* The problem: For this exercise, output the line holding "Where should I click to: Click" and all subsequent lines of the entries below, unchanged, up to and including the last.
BEGIN Records for processing
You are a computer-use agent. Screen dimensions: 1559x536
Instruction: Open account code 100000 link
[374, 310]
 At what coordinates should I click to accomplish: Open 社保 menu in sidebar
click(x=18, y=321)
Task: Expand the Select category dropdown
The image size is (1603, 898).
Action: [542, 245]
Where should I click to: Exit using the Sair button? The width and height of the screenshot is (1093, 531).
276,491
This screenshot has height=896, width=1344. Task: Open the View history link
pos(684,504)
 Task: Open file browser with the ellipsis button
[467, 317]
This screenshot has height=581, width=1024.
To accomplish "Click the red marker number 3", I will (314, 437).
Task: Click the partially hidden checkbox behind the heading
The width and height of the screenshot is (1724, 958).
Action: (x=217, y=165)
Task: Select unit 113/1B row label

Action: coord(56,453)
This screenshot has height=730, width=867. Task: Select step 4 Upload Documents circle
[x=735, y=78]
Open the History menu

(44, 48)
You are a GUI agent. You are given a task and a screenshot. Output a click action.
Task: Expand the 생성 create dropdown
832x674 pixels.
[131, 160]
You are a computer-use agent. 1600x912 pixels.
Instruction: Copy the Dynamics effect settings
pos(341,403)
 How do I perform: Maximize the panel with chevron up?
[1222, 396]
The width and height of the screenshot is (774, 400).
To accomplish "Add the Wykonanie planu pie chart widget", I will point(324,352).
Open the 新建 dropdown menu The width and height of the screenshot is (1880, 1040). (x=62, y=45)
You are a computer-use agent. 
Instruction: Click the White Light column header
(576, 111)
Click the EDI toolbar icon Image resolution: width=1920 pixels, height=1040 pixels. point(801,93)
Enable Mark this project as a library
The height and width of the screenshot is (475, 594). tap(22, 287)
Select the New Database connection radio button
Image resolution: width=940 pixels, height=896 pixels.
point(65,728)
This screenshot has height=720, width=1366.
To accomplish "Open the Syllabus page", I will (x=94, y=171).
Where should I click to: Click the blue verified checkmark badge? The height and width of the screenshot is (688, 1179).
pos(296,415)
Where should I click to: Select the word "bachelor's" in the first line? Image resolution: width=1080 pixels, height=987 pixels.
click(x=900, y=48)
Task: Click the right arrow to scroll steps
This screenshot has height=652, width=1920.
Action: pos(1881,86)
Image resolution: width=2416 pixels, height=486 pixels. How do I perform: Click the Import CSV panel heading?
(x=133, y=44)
END Records for processing
* Solution to this exercise:
Where should I click to: Click the blue verified checkmark badge? The height and width of the screenshot is (688, 1179).
pos(296,415)
Where should I click to: Select the word "bachelor's" in the first line? Image resolution: width=1080 pixels, height=987 pixels.
click(x=900, y=48)
Task: Click the right arrow to scroll steps
This screenshot has height=652, width=1920.
Action: pos(1881,86)
Image resolution: width=2416 pixels, height=486 pixels. How do I perform: Click the Import CSV panel heading?
(x=133, y=44)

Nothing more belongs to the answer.